Biz de bu amaçla genel merkezimizde bir çağrı merkezi kurduk. Çağrı Merkezi’nde üniversite mezunu olan arkadaşlarımızı özel bir eğitimden geçirdik. Her hafta düzenli olarak eğitim alıyorlar. Aynı zamanda her ilde barolarla birlikte yaptığımız işbirlikleri çerçevesinde ücretsiz hukuki destek hizmeti sunuyoruz.
Yine Türk Psikolojik Rehberlik Danışmanlık Derneği’yle yaptığımız protokol çerçevesinde ücretsiz psikolojik danışmanlık hizmeti sunuyoruz. Daha fazla kadına, daha fazla çocuğa ulaşmayı amaçlıyoruz.
Gerçekten de görüyoruz ki, elimizi uzattığımız her kadın bize sıkı sıkı tutunuyor. Ne yazık ki bu ülkede kadına ve çocuğa yönelik olarak, yeni hak kazanmayı bırakın, var olan hakların her geçen gün kaybedildiği bir dönemden geçiyoruz. AKP İktidarı ne yazık ki sürekli olarak önümüze ısıtıp ısıtıp TCK 103, yani çocuğa yönelik cinsel istismarın affına yönelik olan bir hukuki değişikliği getirmeye çalışıyor. Burada tabii kadın hareketinin ve Cumhuriyet Halk Partisi’nin keza muhalefet partilerinin direnişi sayesinde geri adım atılıyor. Ancak, özellikle son yargı paketinde yapılan değişikle birlikte TCK 103’ün de tehdit altında olduğuna dair endişelerimiz daha da artmış durumda. Umuyor ve inanıyoruz ki; Cumhuriyet Halk Partisi ilk seçimlerde dostlarıyla birlikte iktidara gelecek ve Cumhuriyet Halk Partisi iktidarında kadınlar ve çocuklar, bu ülkede en ufak bir güvenlik açığı olmaksızın kendilerini güven içinde hissederek yaşamlarını sürdürebilecekler. İktidara gelir gelmez de İstanbul Sözleşmesini tekrar uygulamaya geçireceğiz. Şu anda aslında İstanbul Sözleşmesinin ilgili maddesi yürürlükte.
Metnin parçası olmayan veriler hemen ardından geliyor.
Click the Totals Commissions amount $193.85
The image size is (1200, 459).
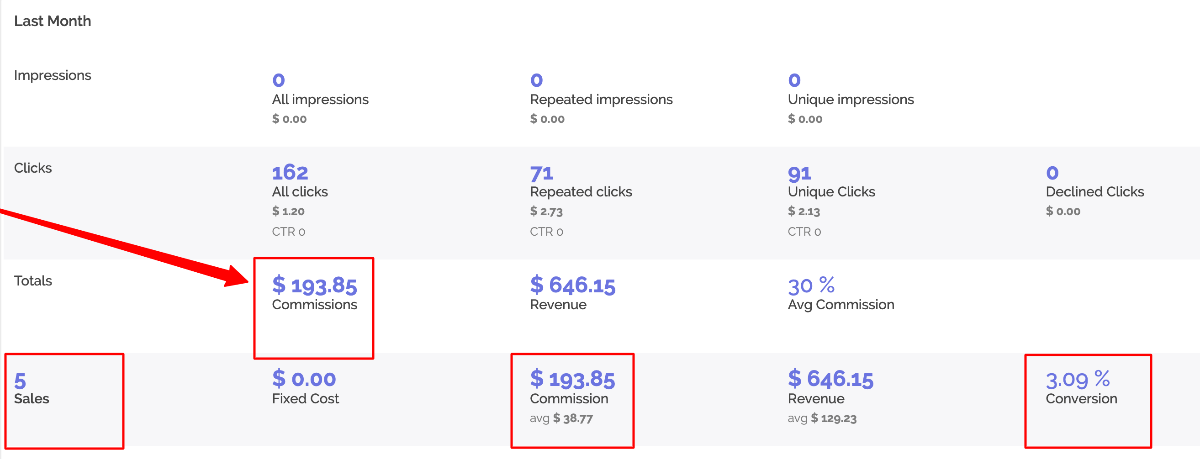[x=314, y=286]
Sadece uygulamadan vazgeçilmiş durumda. Sözleşme imzalanmış konumdayken de AKP iktidarı döneminde uygulanmıyordu ve sürekli bize diyorlardı ki; ‘Sözleşme var ama kadınlar hala şiddet görüyor’ siz uygulamadığınız takdirde tabiki kadınlar şiddet görmeye devam edecek. Dolayısıyla iktidarımızın ilk bir haftasında sözleşmeyi derhal yürürlüğe sokacağız. Bu süreci ilmek ilmek ören arkadaşlarımıza ve Kastamonu baromuza teşekkür ediyorum.”
Özgür Demir
Baro Başkanı Av. Özgür Demir de düşüncelerini şöyle dile getirdi:
“Bu projeden aslında Baromuz yararlanmakta. Çok sade bir protokol. Kadın ve çocuğa karşı şiddeti engelleme amacında olan bir protokol. Bu protokolün Baro’ya yüklediği yükümlülük, YaşamHak projesinde görev alan ekibin, çağrı merkezinin yönlendirmesi sonucunda şiddete uğrayan, şiddete uğrama ihtimali bulunan kadın ve çocuğa, hukuksal destek ve adli yardım hizmetiyle ilgili bir kanal oluşturmak. Barolar, halkın avukatıdır. Bu bağlamda Baromuz, hali hazırda üzerine düşeni bugüne kadar yapmaktaydı, ancak YaşamHak projesine dahil olmamızla, Baro’nun bu işlevini daha kolay yerine getirebileceğine inanıyorum. Biz bu projeyi duyduğumuz heyecanlandık. Barolar, genel kurullarını uzun bir süre yapamadı. Uzun aylar sonra yapabildik. Burada proje kapsamında görev alacak avukat meslektaşlarımın da işlerini yüz akıyla en güzel şekilde yapacağına ve kadına çocuğa karşı yönelen şiddeti engellemeye yönelik bir reaksiyon geliştireceğine inanıyorum. Kastamonu Barosu, gelenekleri olan 100 yılı aşkın bir tarihi olan baro. Bu anlamda da insan hakları söz konusu olduğunda da, tüm organlarıyla tüm uzuvlarıyla harekete geçti. Son üç yıldır, kadın ve çocukları konusunda işler hale geldik. İstanbul Sözleşmesi’ne sahip çıkabilen barolardan birisi olabildik. Baro içi siyaset gözetmedik. Her partiden, hatta parti dağılımımız dengelidir. Ama bizim sahiplenişimizi hiç biri yadırgamadı. Hiç bir zaman ne AK Parti, ne MHP, ne CHP dedik. İnsan hakları temelinde yer aldığımız için bu yadırganmadı. Burada siyaset yok, hukuk vicdanı var.”
Hasan Baltacı
Protokol imza töreninde son konuşmayı yapan Milletvekili Hasan Baltacı ise şunları söyledi:
“Bir ülkeyi ayakta tutacak en önemli değerin güven olduğunu düşünüyorum. O ülkede de güvene ihtiyacı olan iki kesim var; birisi kadınlar birisi de çocuklar. Kadın ve çocukların kendilerini güvende hissettiği bir toplumun kalkınmaması için önünde hiç bir engelin olmadığını düşünüyorum. Projemiz çok kıymetli. Mutluyum. Kastamonu Barosu’nun avukatlarını yakından tanıyorum. Bu konuda son derece duyarlılar. Daha önce yaşanan bazı olaylarda da destek oldular. İnşallah, ihtiyacımız kalmaz.”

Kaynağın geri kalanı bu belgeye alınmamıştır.